I’ve got a friend who has spent the last couple of years as a Product Manager for a Canadian directories company. He’s been back in Australia for a little while now and we recently spent some time over a beer discussing his role (in addition to ice hockey fights, maple syrup infused beer, beards per capita and random encounters with moose).

The company he worked for is an emerging competitor to the established monopoly – similar to the businesses that are trying to take market share off Yellow and White Pages in Australia – and they have a heavy innovation focus. They do the majority of development on their established products using in-house Agile teams and the Product Managers interact with the development teams using Agile BAs as the intermediary.

Pretty standard stuff, really.

However, what I found really interesting was that in addition to the in-house Dev teams, the Product Managers all have a budget that they manage themselves for outsourced software development. My friend gave me an example of a piece of data cleansing work. He wanted a piece of software that:

– took a spreadsheet of organisation contact details as input;

– did a search on the web for each organisation;

– spidered 2-3 of the top results;

– gathered contact information (address, phone number, etc.);

– compared the discovered contact information with the spreadsheet details; and,

– provided a score which indicated the likelihood that the spreadsheet data was wrong.

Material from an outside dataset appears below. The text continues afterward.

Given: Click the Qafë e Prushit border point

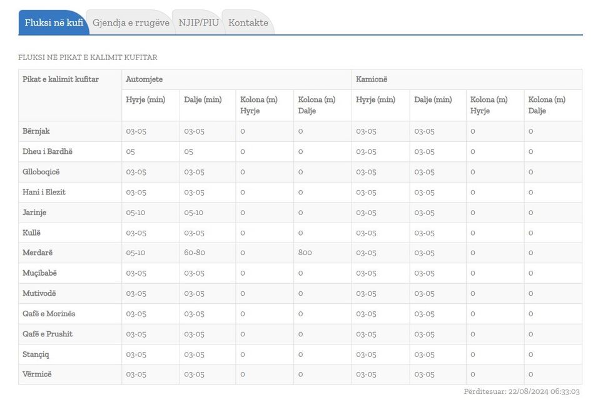Looking at the screenshot, I should (48, 334).
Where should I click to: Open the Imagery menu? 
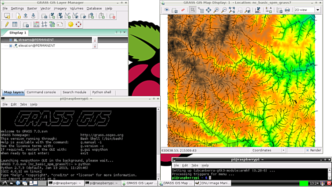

After visiting ifreelance.com he found a Ukranian firm who developed the software at the princely sum of $20USD an hour. He wrote the User Stories and Acceptance Criteria himself and ran an iterative process (e.g. adding a blacklist of sites to ensure that his own company’s results didn’t come up in the search, tuning the algorithm for discovering contact information, tuning the scoring mechanism, searching from proxies so as not to get blacklisted, etc.).

Within 3 weeks he had working software that resolved in excess of 500,000 data quality issues and cost less than $10k. He told me that if he had have tried to get the in-house team to do the work he would likely never have got an outcome because of the low priority of the work and the associated costs.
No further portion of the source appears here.